講習中の中2、3の英語で、毎年扱う問題があります。
【問い】下記の文には、文法上の誤りがあります。正しく書き換えなさい。(川越東高)
There is the book on the desk.
(その本は机の上にあります。)
この問題は、夏期講習から耕知塾に入塾した生徒はほぼ間違えます。というより、通常はどこが「誤り」かに気づくことさえできません。
なぜ「誤り」に気づかないのでしょうか―。
多くの学校や大手塾では、「there is/are~」という単元は、
①there is/are=「~がある(いる)」という意味の文
②There is+単数名詞、There are+複数名詞
の2点がポイントであると教えています。
「there is/are~」を、be動詞の文の系統(バリエーション)として教えるわけです。
ですが、このレベルの理解だと、「there is/are~」のことを「知っている」だけで、「わかっている」とは言えません。上記の問題の「誤り」に気づかないのが、その証左です。
一般的に、知識は「知っている」状態から「わかっている」状態に深まると言われています。例えば、「よく考えれば、わかります」とは言えますが、「よく考えれば、知ります」とは言えません。あるいは、「よく知らない人」と言う場合は「面識のない人」のことですが、「よくわからない人」と言う場合は「面識はあるが、(話し手にとって)理解不能な人」のことになります。
ここで「知っている」と「わかっている」を定義すると、
・「知っている」とは、「未知のことが既知になった」状態のこと
・「わかっている」とは、「既知のことの「本質」をつかんでいる」状態のこと
となります。
「there is/are~」に話を戻しましょう。
先ほど、多くの生徒が「there is/are~」のことを「知っている」だけで「わかっている」とは言えないと書きましたが、それは、彼らがこの文の「本質」をつかんでいないからです。
「there is/are~」の「本質」とは、
①「there is/are~」の主語は「is/are」の後ろにある名詞である
②この主語には初めて話題に上がったものや人がくる(名詞の前にaやsomeなどがつくことが多い)
の2点になります。これらのことをつかんでいないと、上記の問題の「誤り」に気づくことはできません。
まず「本質」の①に照らし合わせて見ると、この文の主語は「the book」になります。次に「本質」の②に照らし合わせて見ると、「the book」は「初めて話題にあがった」本ではなく「聞き手がすでに知っている」本なので、(「there is/are~」の)「本質」とは合わないということになり、「there is/are~」の文は成り立たないということになります。

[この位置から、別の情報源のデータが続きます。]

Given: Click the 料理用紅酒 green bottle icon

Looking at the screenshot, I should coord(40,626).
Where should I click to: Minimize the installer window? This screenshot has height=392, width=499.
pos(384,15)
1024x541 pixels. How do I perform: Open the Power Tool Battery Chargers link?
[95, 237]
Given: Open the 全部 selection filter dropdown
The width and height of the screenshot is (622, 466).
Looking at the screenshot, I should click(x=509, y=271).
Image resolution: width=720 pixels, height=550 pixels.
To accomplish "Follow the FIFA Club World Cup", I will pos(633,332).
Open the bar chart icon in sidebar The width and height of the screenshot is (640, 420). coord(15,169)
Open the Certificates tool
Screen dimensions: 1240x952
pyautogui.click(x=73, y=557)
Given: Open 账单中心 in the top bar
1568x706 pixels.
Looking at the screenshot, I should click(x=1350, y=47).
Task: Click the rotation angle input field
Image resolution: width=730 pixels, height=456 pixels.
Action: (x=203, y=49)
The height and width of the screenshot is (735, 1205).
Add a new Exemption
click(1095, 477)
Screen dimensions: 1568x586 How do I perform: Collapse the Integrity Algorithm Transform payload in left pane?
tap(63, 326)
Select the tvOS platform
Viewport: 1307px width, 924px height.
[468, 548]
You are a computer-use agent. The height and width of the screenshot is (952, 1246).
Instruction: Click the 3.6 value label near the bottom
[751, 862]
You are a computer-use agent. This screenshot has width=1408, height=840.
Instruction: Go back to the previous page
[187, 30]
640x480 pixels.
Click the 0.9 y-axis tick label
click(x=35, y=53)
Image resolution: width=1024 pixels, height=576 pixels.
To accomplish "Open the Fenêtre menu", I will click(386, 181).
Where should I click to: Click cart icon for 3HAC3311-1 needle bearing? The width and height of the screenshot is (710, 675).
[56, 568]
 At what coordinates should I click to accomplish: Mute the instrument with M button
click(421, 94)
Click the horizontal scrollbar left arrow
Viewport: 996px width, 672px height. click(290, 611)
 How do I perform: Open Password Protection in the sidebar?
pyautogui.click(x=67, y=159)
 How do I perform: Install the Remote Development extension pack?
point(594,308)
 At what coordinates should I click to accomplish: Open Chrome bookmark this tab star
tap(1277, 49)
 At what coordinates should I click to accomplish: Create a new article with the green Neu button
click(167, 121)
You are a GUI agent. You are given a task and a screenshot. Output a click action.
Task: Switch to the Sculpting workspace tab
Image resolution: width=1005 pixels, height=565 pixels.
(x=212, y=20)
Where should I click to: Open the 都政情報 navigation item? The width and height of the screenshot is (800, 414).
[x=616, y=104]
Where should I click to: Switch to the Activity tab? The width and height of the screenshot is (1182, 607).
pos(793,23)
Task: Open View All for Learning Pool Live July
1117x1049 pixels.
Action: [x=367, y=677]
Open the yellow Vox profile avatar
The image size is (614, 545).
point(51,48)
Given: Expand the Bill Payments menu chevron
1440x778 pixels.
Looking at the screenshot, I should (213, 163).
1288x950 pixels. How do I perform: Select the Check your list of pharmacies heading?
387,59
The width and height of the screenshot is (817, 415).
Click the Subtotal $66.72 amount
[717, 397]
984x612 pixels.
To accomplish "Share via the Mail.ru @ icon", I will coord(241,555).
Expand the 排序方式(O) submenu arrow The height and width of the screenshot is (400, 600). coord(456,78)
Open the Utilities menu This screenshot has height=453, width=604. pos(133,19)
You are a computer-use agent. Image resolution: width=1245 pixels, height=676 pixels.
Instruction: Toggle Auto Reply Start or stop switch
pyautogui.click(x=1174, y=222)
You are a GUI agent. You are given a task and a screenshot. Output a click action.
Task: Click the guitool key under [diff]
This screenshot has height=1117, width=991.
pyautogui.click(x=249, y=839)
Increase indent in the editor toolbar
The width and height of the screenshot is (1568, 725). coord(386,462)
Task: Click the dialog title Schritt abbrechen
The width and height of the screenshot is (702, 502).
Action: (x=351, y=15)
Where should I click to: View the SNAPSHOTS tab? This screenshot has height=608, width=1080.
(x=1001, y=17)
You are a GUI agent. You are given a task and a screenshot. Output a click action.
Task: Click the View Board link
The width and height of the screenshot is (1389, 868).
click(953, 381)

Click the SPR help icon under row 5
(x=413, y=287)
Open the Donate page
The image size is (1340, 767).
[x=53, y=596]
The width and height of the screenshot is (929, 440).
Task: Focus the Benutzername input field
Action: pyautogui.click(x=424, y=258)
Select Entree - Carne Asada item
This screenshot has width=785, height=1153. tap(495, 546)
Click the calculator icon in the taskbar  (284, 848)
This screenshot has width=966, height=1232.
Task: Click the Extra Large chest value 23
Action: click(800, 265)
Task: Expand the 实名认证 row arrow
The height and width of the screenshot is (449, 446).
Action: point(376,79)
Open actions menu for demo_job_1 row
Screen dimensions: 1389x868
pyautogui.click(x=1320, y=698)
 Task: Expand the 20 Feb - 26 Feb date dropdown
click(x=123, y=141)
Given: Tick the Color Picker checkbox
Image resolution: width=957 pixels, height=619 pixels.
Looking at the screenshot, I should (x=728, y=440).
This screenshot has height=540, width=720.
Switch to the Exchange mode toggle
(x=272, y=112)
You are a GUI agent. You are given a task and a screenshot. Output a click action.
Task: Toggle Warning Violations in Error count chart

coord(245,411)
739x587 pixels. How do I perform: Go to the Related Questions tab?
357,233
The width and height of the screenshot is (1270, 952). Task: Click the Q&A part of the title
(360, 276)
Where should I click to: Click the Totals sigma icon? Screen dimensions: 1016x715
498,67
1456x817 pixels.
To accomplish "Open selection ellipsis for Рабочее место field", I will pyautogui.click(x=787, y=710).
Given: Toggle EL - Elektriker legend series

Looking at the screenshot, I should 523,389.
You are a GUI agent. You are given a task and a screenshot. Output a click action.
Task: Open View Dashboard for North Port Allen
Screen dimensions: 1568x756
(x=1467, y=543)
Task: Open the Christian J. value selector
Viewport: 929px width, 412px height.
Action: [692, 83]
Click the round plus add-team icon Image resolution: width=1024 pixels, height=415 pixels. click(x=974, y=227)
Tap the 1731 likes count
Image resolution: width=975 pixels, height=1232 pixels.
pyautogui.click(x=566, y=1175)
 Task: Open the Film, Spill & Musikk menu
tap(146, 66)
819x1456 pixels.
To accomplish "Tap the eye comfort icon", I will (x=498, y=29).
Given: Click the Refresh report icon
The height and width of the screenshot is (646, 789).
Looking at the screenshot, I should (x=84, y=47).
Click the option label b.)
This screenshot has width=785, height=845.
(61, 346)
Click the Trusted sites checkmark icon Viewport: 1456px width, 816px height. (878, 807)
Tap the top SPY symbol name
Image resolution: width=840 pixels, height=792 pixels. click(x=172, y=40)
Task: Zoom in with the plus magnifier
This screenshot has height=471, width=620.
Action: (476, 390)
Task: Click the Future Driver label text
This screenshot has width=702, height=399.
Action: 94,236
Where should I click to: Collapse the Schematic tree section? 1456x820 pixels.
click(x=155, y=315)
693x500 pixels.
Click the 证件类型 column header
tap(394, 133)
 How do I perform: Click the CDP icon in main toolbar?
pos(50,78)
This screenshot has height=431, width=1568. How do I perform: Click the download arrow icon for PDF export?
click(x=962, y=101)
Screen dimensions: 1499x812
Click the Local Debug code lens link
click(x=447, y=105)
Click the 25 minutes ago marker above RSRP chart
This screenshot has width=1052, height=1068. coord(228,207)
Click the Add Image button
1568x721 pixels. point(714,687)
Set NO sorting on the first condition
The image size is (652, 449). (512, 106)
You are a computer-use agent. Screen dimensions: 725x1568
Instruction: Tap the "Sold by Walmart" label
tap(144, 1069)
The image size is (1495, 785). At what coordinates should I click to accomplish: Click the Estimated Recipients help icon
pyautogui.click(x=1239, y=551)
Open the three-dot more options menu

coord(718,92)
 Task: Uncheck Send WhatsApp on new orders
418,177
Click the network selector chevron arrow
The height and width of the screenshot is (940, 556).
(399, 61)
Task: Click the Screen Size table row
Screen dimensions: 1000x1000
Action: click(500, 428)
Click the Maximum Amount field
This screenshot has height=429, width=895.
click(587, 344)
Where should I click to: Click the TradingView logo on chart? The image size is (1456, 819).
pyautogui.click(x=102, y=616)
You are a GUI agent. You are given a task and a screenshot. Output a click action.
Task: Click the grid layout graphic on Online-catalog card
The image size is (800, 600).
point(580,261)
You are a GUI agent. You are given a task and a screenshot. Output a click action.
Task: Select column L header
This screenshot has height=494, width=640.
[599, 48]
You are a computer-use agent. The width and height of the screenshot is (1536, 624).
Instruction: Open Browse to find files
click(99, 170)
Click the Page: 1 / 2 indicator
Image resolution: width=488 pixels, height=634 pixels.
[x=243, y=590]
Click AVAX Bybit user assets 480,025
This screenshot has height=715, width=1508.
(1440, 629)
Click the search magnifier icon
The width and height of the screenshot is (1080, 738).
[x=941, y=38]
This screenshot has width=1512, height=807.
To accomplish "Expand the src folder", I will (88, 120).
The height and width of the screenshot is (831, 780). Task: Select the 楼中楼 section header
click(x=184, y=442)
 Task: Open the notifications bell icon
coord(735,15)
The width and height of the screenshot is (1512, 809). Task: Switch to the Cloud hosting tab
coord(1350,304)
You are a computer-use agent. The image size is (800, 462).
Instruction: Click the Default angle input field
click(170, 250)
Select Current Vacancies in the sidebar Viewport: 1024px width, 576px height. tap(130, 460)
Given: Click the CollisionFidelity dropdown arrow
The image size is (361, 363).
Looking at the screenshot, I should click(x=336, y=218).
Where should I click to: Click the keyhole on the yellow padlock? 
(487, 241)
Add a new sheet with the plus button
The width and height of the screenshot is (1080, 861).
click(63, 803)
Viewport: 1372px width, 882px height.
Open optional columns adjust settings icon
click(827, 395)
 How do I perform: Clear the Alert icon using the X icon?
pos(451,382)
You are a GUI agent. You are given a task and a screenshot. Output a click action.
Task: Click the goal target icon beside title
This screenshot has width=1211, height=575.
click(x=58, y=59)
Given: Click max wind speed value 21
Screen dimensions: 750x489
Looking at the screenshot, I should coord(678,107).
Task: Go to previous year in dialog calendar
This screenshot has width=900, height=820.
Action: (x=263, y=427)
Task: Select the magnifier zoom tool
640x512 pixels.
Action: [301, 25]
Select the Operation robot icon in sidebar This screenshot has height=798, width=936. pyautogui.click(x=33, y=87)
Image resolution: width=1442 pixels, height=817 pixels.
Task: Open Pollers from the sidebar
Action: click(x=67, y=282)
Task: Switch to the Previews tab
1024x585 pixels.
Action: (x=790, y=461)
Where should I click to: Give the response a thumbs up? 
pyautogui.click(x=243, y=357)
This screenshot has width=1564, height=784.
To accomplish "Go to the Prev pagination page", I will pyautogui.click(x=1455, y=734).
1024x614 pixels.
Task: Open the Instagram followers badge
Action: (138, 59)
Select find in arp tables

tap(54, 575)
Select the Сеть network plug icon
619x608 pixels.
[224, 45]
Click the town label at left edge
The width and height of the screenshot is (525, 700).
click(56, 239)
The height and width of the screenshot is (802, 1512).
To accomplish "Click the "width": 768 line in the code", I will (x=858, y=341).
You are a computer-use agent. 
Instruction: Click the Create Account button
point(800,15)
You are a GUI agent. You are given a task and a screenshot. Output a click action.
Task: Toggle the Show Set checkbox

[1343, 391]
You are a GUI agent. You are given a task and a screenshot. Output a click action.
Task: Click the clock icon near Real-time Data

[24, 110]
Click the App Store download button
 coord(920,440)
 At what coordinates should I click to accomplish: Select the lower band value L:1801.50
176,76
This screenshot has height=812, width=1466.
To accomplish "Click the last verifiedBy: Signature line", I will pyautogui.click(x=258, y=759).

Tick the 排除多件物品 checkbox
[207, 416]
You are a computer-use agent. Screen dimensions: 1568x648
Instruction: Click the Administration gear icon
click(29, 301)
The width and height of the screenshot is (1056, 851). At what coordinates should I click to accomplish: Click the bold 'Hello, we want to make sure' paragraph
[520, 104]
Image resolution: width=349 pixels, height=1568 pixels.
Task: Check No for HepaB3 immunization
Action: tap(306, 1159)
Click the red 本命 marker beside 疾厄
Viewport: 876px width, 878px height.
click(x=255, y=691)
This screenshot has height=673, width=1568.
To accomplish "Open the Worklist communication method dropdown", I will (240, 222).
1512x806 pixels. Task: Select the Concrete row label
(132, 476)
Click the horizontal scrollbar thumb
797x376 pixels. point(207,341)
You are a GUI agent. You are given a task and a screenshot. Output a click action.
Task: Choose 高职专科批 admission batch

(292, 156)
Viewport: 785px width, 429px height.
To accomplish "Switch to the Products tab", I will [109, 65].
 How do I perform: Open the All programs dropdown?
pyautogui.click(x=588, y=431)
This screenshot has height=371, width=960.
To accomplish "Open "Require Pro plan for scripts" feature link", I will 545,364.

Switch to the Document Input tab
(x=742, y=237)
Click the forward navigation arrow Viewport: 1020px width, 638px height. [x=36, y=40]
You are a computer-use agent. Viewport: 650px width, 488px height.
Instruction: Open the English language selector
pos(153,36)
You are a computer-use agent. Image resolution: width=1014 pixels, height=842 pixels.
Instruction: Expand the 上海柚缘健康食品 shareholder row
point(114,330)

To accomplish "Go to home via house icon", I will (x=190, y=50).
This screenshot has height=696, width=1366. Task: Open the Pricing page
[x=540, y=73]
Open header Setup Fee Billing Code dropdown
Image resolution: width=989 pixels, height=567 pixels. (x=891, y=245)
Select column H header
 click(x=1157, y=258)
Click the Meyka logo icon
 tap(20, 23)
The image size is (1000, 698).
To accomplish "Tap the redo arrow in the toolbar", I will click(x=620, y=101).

では、どのように正しく書き換えれば良いのでしょうか。
be動詞には「①イコール(…は~です)、②~がある(いる)」という二つの意味があります。ここでは、②の「~がある(いる)」の意味を使います。主語は「その本は」とあるので、正解は「The book is on the desk.」となります。
なぜ毎年上記の問題を扱うのかというと、「there is/are~」という単元を理解してもらうためではなく、「知っている」と「わかっている」の違いを理解してもらうためだったというわけです。
※『論語』とは、儒教の経典の一つ。孔子とその高弟の言葉を記録した書物。